I knew something had to change. I needed to be present with my children. I needed to leave work behind at the end of the day. Most of all, I needed to make my mental health a priority and relearn how to relax and feel like myself again.

 

Finding IndeVets

I started scrolling through online job listings for veterinarians, unsure if I’d find something that could meet all my needs: a flexible schedule, more time at home, a people-first mentality, the ability to practice high-quality medicine, a sense of community, and opportunities for learning and professional growth.

I ultimately debated between taking another clinical role or joining IndeVets as a Flexible Associate vet. I worried that with the IndeVets model, I’d miss the relationships I had built with patients and their owners. I was also nervous I’d feel out of place or overwhelmed working in so many different clinics.

But I also knew that something in my life needed to change—dramatically. And that’s why I decided to take the leap with IndeVets. Their commitment to work-life balance and their mental health-first approach immediately stood out to me. The more I learned about IndeVets during the interview process, the more excited I became about this opportunity.

It was clear they truly care about each individual. They don’t just talk about prioritizing mental health and work-life balance—they act on it. For the first time in a long time, I felt hopeful. Maybe I could have dinner with my family. Maybe I could come home and enjoy time with my kids. Maybe life didn’t have to feel like a constant cycle of anxiety and stress.

IndeVets has been amazing and incredibly supportive of me, and now I truly can’t imagine being anywhere else.

Finally, A Career That Prioritizes Well-Being

Dr. Erin Hoff and cat

At IndeVets, I feel appreciated and I know that my work matters. They make it clear that they care about me as a person—not just the bottom line. When I’m sick, they check in to see how I’m doing, not to ask when I’ll be back. I only go to clinics where I genuinely enjoy practicing, and IndeVets values feedback on every shift—working quickly and thoughtfully to address any concerns.

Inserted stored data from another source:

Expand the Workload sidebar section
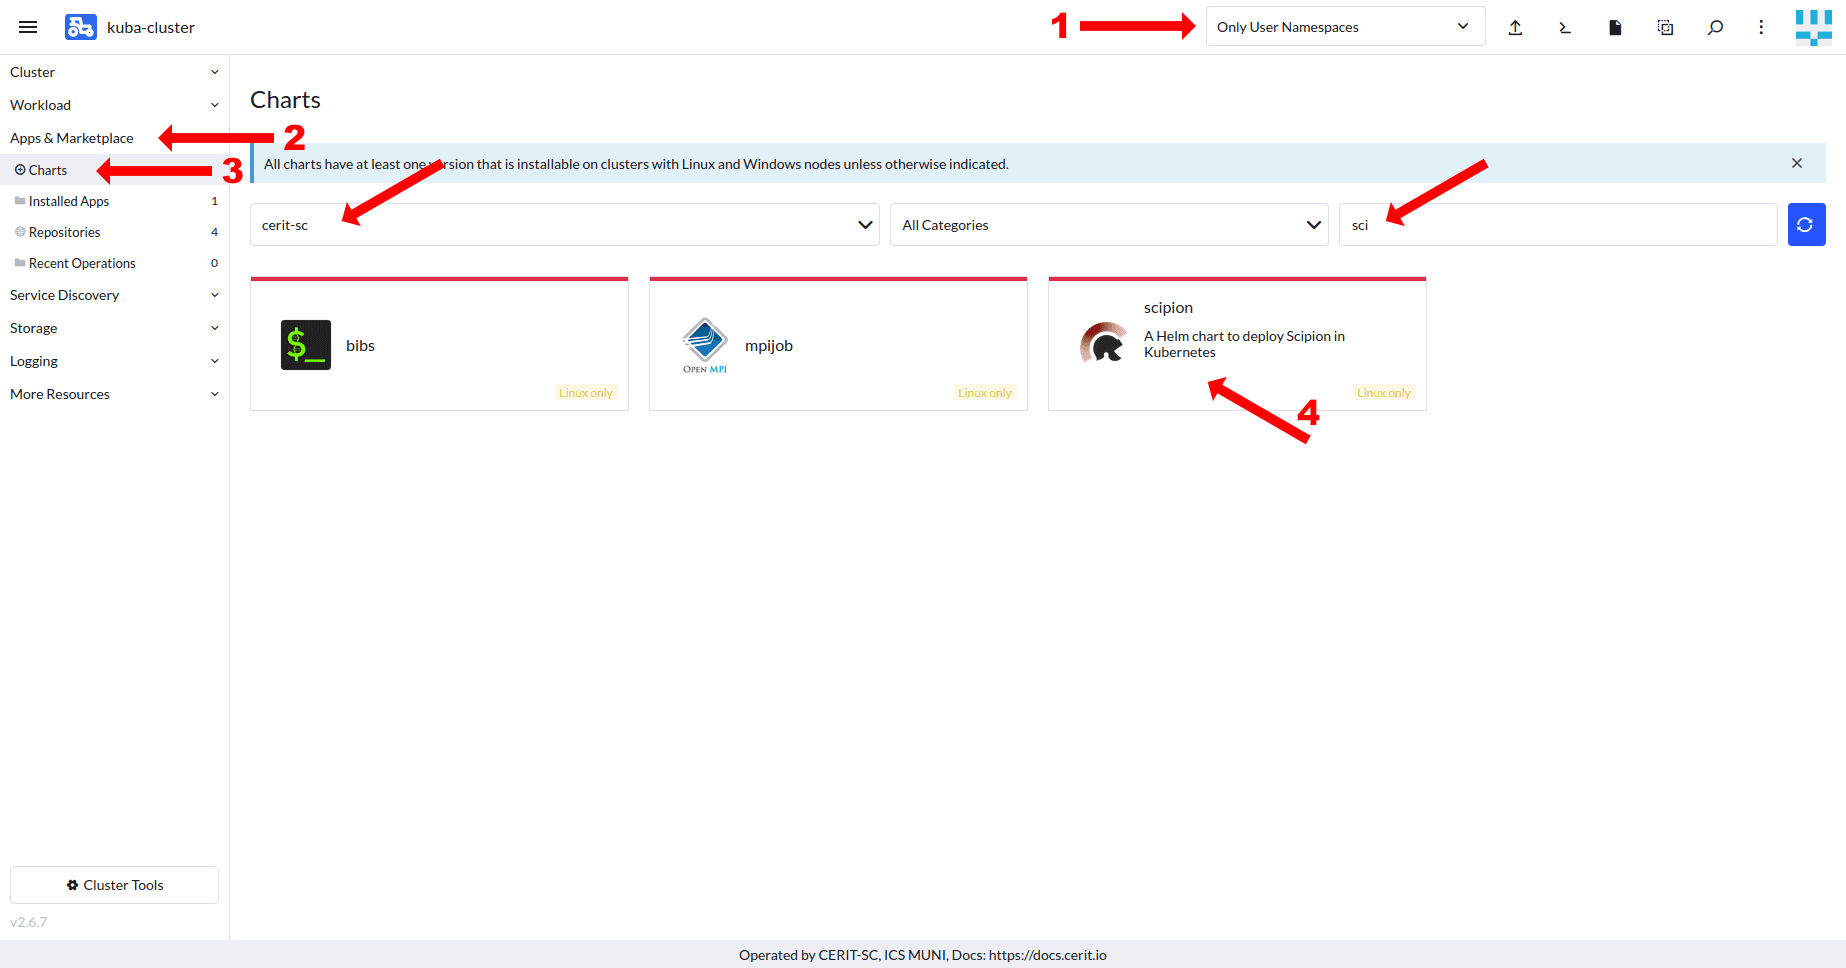1846x968 pixels. (x=114, y=105)
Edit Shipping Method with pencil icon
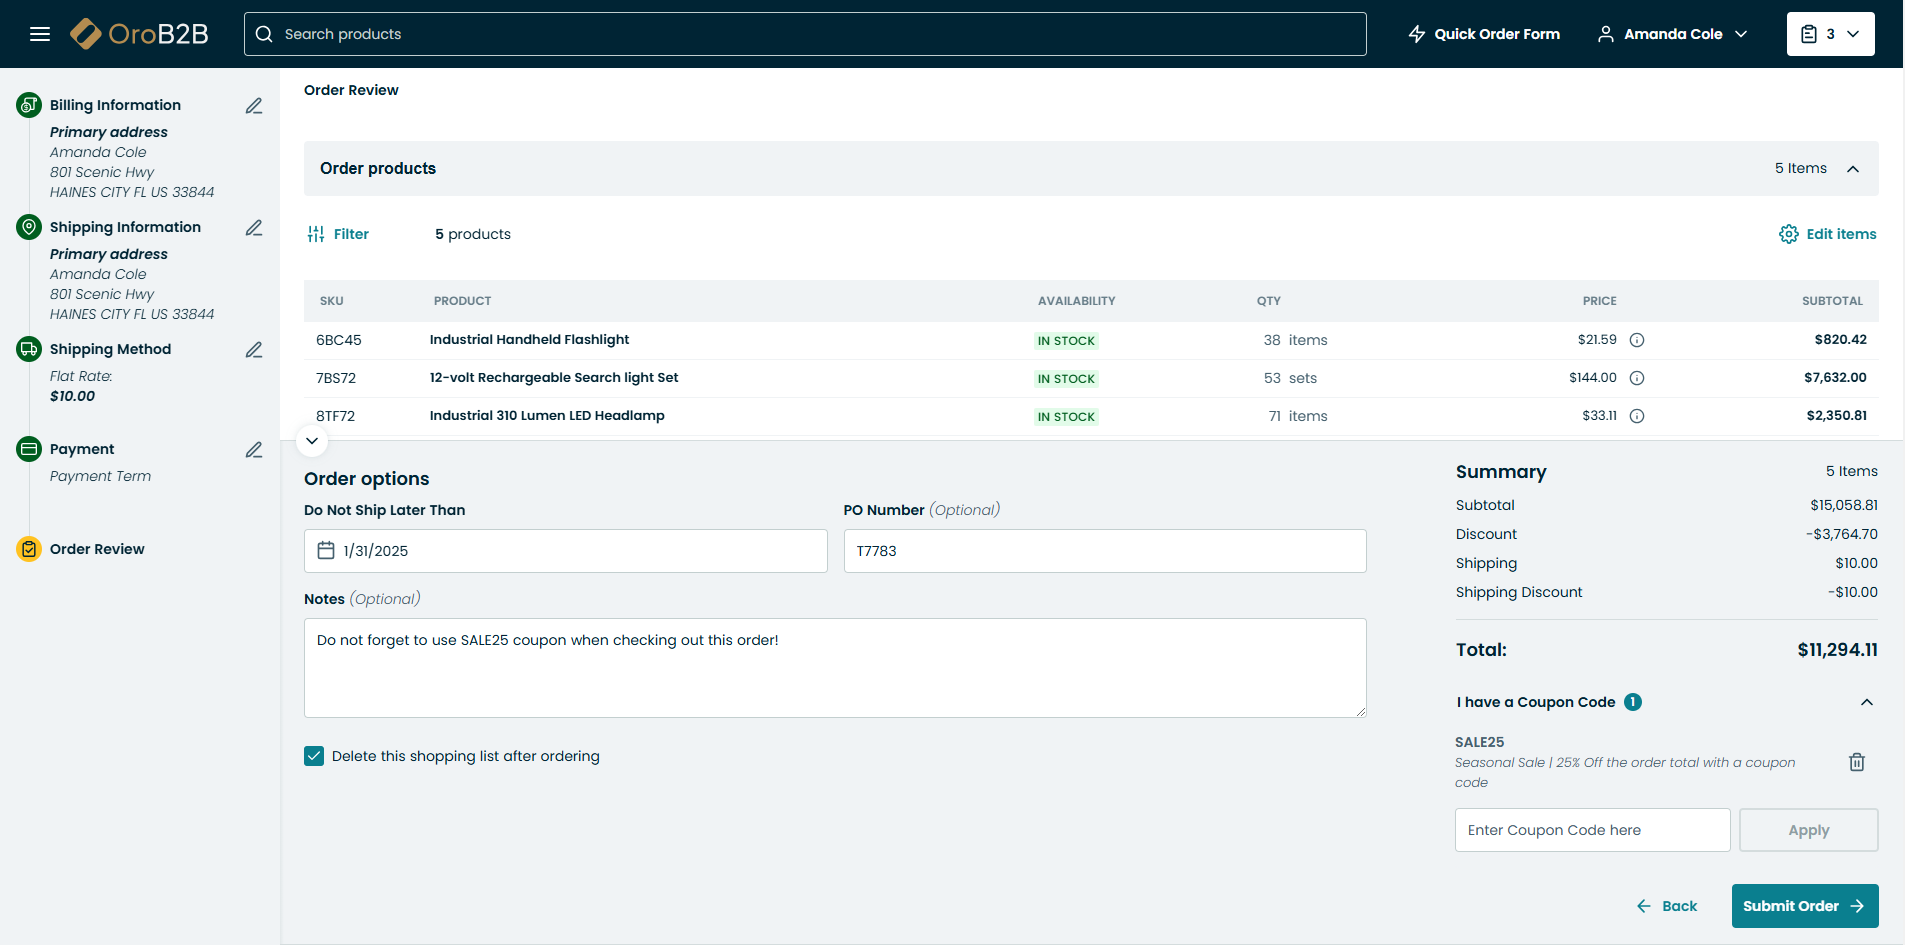This screenshot has height=945, width=1905. pos(254,350)
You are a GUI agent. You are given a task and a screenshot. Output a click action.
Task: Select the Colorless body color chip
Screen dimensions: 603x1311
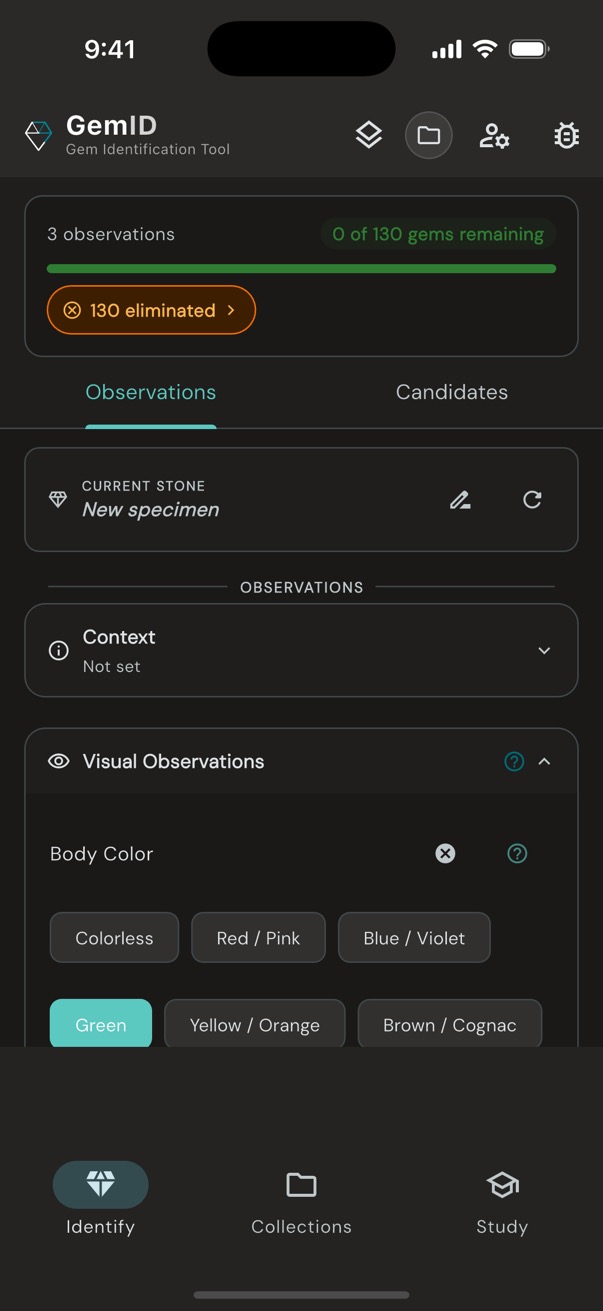click(x=114, y=938)
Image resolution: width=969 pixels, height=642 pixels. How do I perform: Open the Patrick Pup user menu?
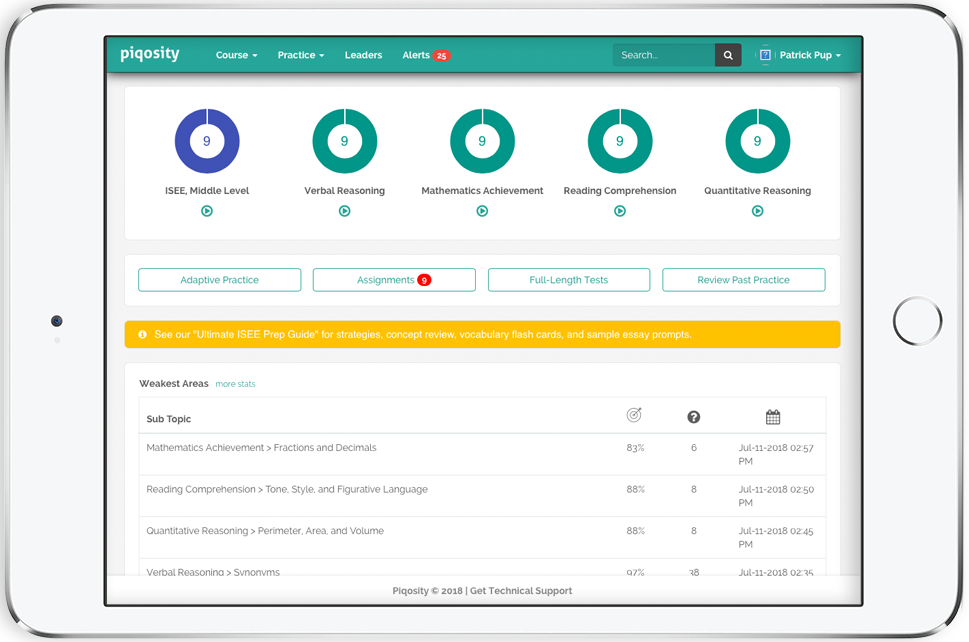[800, 56]
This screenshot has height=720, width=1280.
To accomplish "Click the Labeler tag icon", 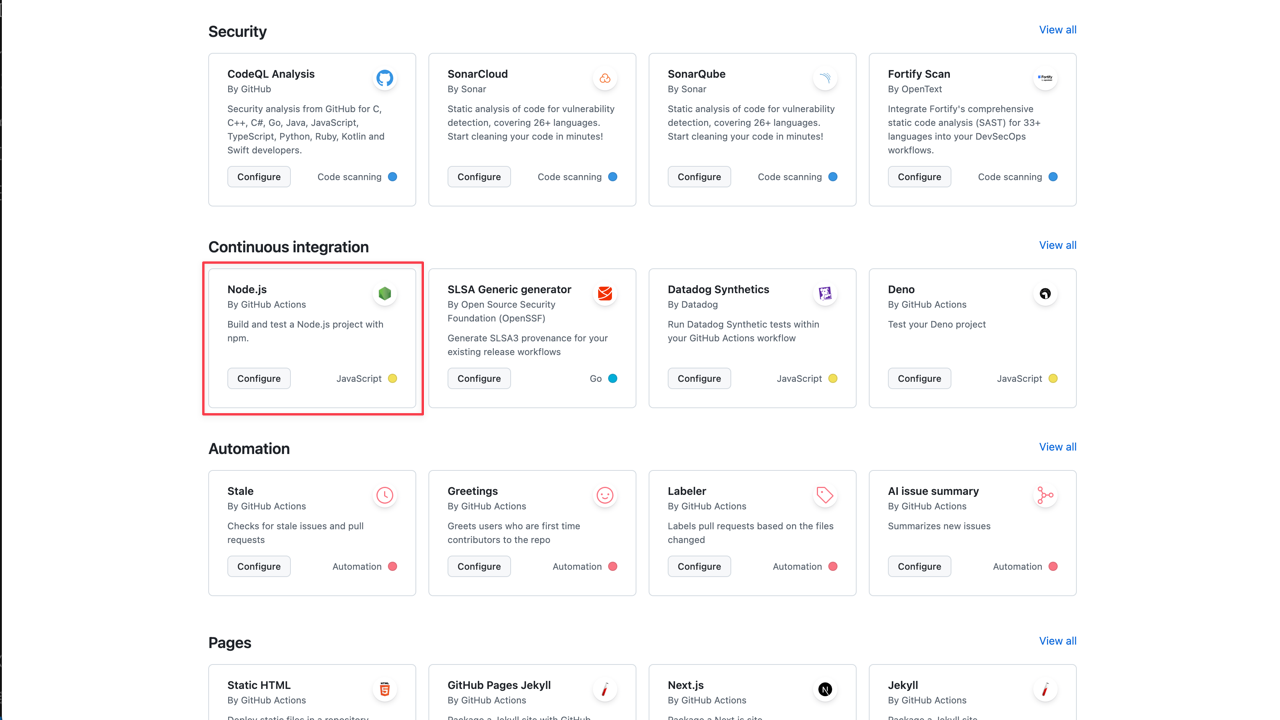I will coord(825,495).
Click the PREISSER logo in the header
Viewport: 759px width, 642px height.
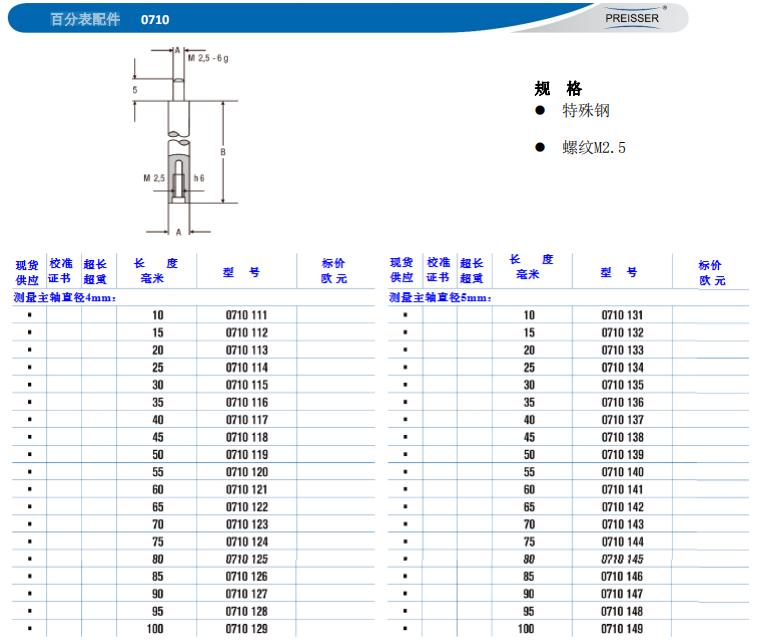(x=632, y=17)
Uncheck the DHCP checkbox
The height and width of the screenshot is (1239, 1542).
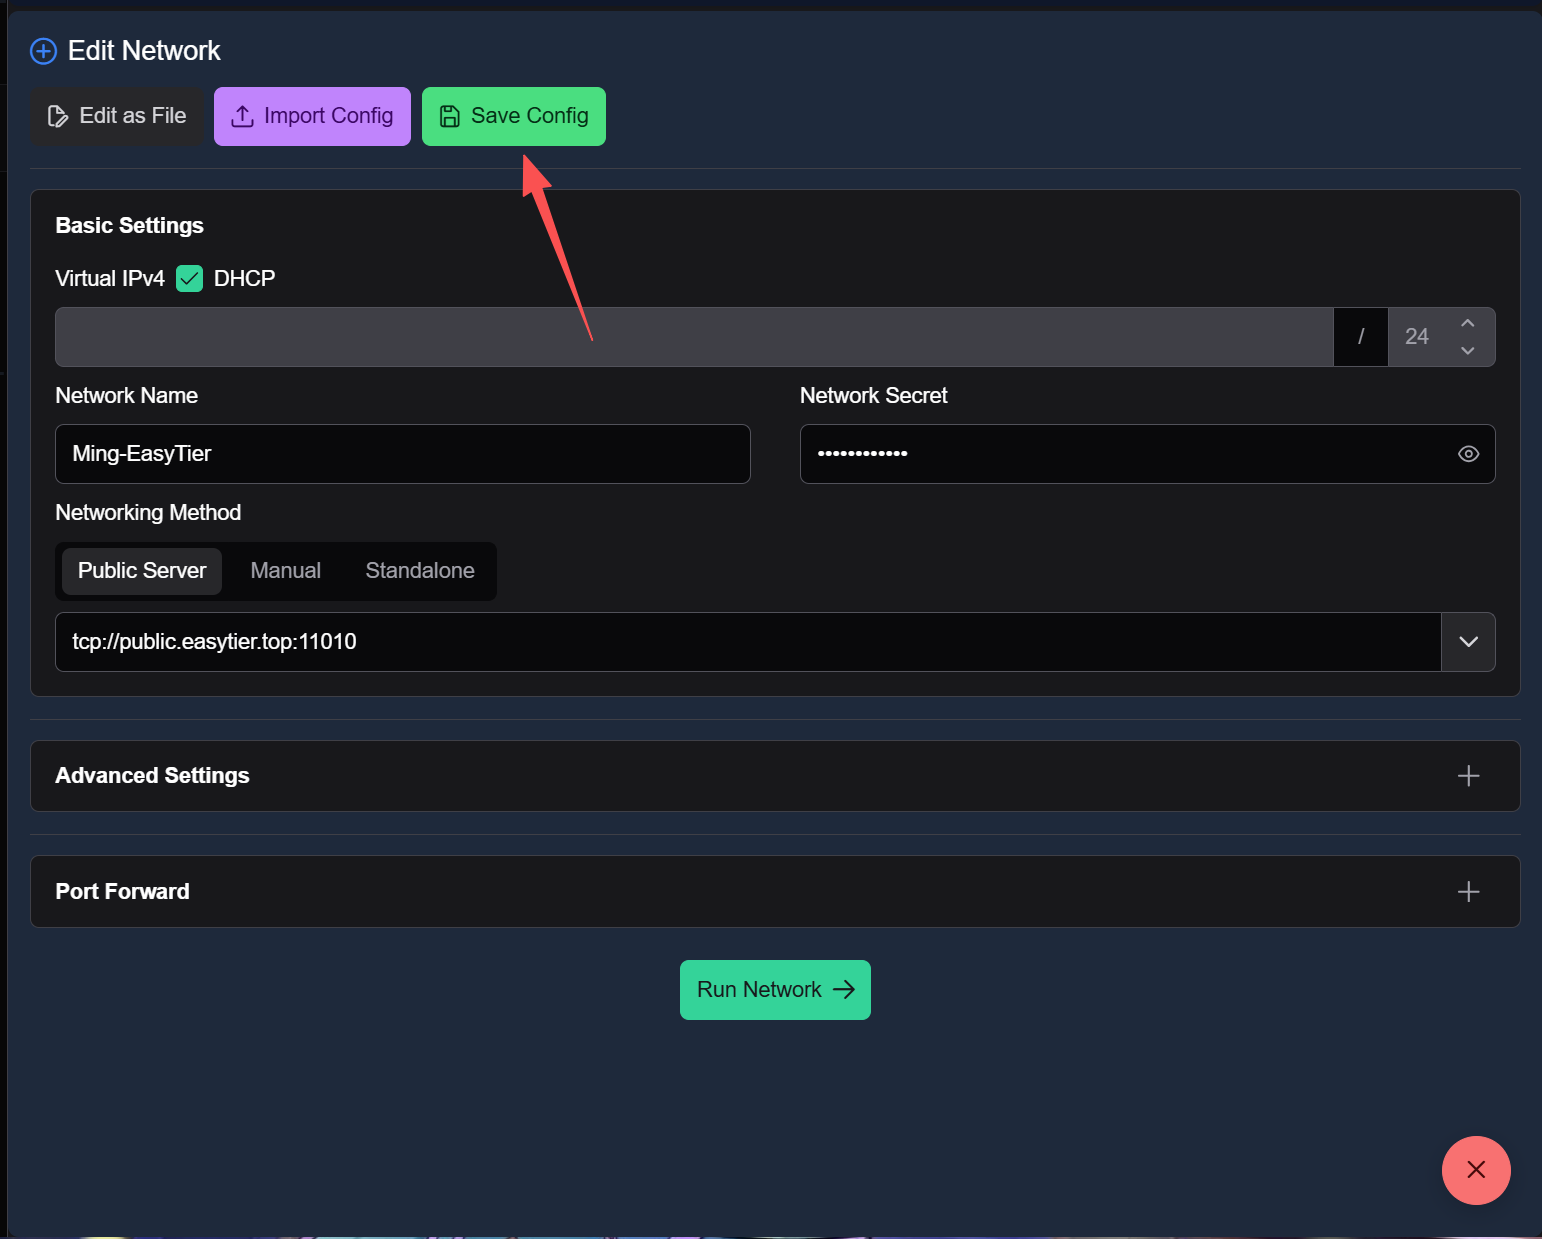click(189, 278)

I now have the flexibility to leave early enough to be home when my son gets back from kindergarten each day. I get hours, not just minutes, with both of my children before bedtime.

IndeVets even has a social worker on staff who supports us through whatever mental health challenges we may be facing. The clinics I go to are welcoming, with kind, helpful staff who are genuinely appreciative to have me there. With long-term placements, I still get to build relationships with patients and follow through on their care—just like I did in traditional practice, but without the constant stressors.

One of the clearest examples of IndeVets’ commitment to putting people first is their new burnout course, which has helped me learn to recognize and manage symptoms before they escalate. This has been invaluable for improving my mental health.

 

A Newfound Balance

Dr. Erin Hoff and puppiesA year later, the change has been more than I ever hoped for. Not only do I have dinner with my family every night—I have every evening and every weekend with them. I wake up excited to go to work, whether it’s a long-term placement or a brand-new clinic. I know I can walk in, do my job, and give my patients the high-quality care they deserve.

When I came down with pneumonia this fall, I was flooded with get-well messages and encouraged not to return until I was fully ready. It felt incredible to know my health was being prioritized over productivity or profit.

I feel supported in a way I never have before—and that support helps me navigate the hard days with more resilience. At home, I’m less irritable, more present with my children, and I’ve rediscovered the things I love: baking, making art, and reading (I’ve read more books this past year than in the last five combined!).

My family sees the difference, too. They often comment on how much happier and more relaxed I am since joining IndeVets—and they’re so grateful for the changes they’ve seen in me.

Of course, there are still tough cases and hard days. But now, I bounce back faster. I don’t dwell on the negatives the way I used to.

This job has profoundly changed my quality of life, and I’m so thankful I took a chance with relief work. It’s opened up opportunities for me for growth, joy, and balance—both professionally and personally.